The Johanninger Winery, which is bigger than Vogt-Fehlinger's, had a very chic "open cellar" day. They had more than twenty different kinds of wines to try -- red, white, sparkling wines, and liqueurs.
Here are some of the whites.
Different kinds of liqueurs -- all very strong.
You could try as much or as little as you liked. There were jugs for pouring out excess wine from your glass and bread to go along with the drink.
Jo, Annette, and nephew Stephen are talking with the man in charge of the winery - Markus Haas.
We were tickled to be at such an event.
Jo and Mike had similar likes and dislikes in terms of wine. I guess I like things a little more sweet.
Here are two different red wines. What's unique about these two in particular is that one (I don't recall which) is from the wine region on the north side of the Rhine River - Rheingau, while the other is from the region of the south side of the river - Rheinhessen. Annette was very clear that drinking/enjoying wine from Rheingau was treachery.
In addition to all of the wine, Johanninger's also had a wealth of different hors d'oeuvres in an adjoining room (actually their showroom for fancy outdoor Weber grills). Everything smelled, looked, and tasted great. They had someone manning a grill all evening making little pizzas. There were lots of little fancy dishes. Even tiny little desserts!
Here's a look at the spread when most of the food had already been snatched up by hungry wine-tasters.
Close up of a delicious pasta.
The Forelle, or trout dish was so yummy. Along with the fish there were noodles and some sort of puree on top.
Amongst other sweets, they had mini crème brûlée.
A lovely pairing.
Mike's sitting down to his carpaccio dish and wine.

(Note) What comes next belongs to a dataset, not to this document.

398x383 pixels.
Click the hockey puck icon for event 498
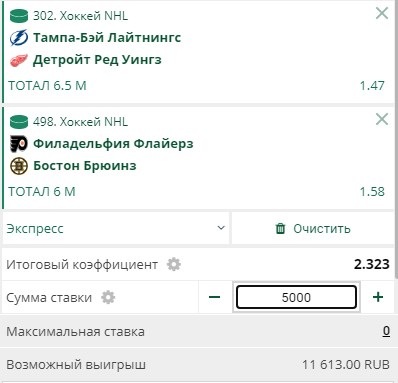(19, 122)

The goodness didn't end there. They were also offering tours of their winery, cellars, and distillery. Normally the tours are done in German, but they happened to have intern who was really excited to do a tour for English speakers. Originally from Namibia (once German South-West Africa), he spoke English, German, Kaiserdeutsch (the dialect of German spoken in Namibia), and Afrikaans. He had been studying and working at the winery for a few years. Anyway, he was full of energy, useful since he had to do everything twice - once in German and once in English - and was extremely informative.
This is where the grapes get crushed and fermented and then pressed again. This is also where they add sugars or whatever else is necessary for the particular variety of wine to meet government standards.

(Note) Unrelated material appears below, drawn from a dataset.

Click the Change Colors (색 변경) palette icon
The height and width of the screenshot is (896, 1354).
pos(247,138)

Then we went down to the wine cellars where the wine ages for a long period of time. The different barrels give the wine different qualities.
This particular room in the cellar has some barrels made of American oak. The one at the end and in the center is one of the American oak, formed in the traditional European method of heating the wood over an open flame in order to shape it into a barrel (called barrique in German). This particular barrel was also methodically burned on the inside, which is done to give the wine additional qualities. He unstopped it so we could get a whiff of the wine inside. The wine smell smokey and just like bacon!
We continued into the cellar where the bottles are kept. There is a huge process that involves turning the bottles at slow intervals to get the yeast in the wine to the neck of the bottle.
From here, we went to see their distillery as well as their corking facility. He explained the process of distilling liqueurs and the difficulties of corking sparkling wine, especially when you have small thumbs that can't close up the opening once its opened to let out the yeast.
At this point, everyone but Mike and I had lost interest or had to leave because the tour was getting so long. Really, he was incredibly thorough and very informative. Since Mike and I had stuck with him for so long, he decided to show us the winery's "Schatzkeller" (treasure trove) of wines. It was a special cellar that held a few select bottles from each year the winery had been open. Some of these vintage wines are so old that the original labels have rotted away. To be sure of what is in the shelves, they came up with an elaborate catalog system for the bottles, including pictures of how many bottles are where and so on.
At the end, I took a picture of Mike and our wonderful guide (we never really caught his name -- it was something rather difficult to pronounce) near a bottle of wine from the year 1984.
It was a fantastic evening full of good food, wine, and company -- the perfect beginning to a week of traveling the Rhine Valley.
hah, today it's a stream of consciousness comment. OMG you posted the post i have been waiting for! mike looks so happy with jo to be enjoying wine and not having to teach! weber grills! there is an amazing weber grill restaurant in chicago, and while i know it will in no way compare to this, it would be awesome to visit! and wow. the treasure trove looks amazing. it's cool to see photos after hearing you guys talk about it in person. it's almost too crazy to comprehend the process of wine made so many years ago - although it's even hard for me to imagine things that happened before i was born, things that happened more than a lifetime before... wow!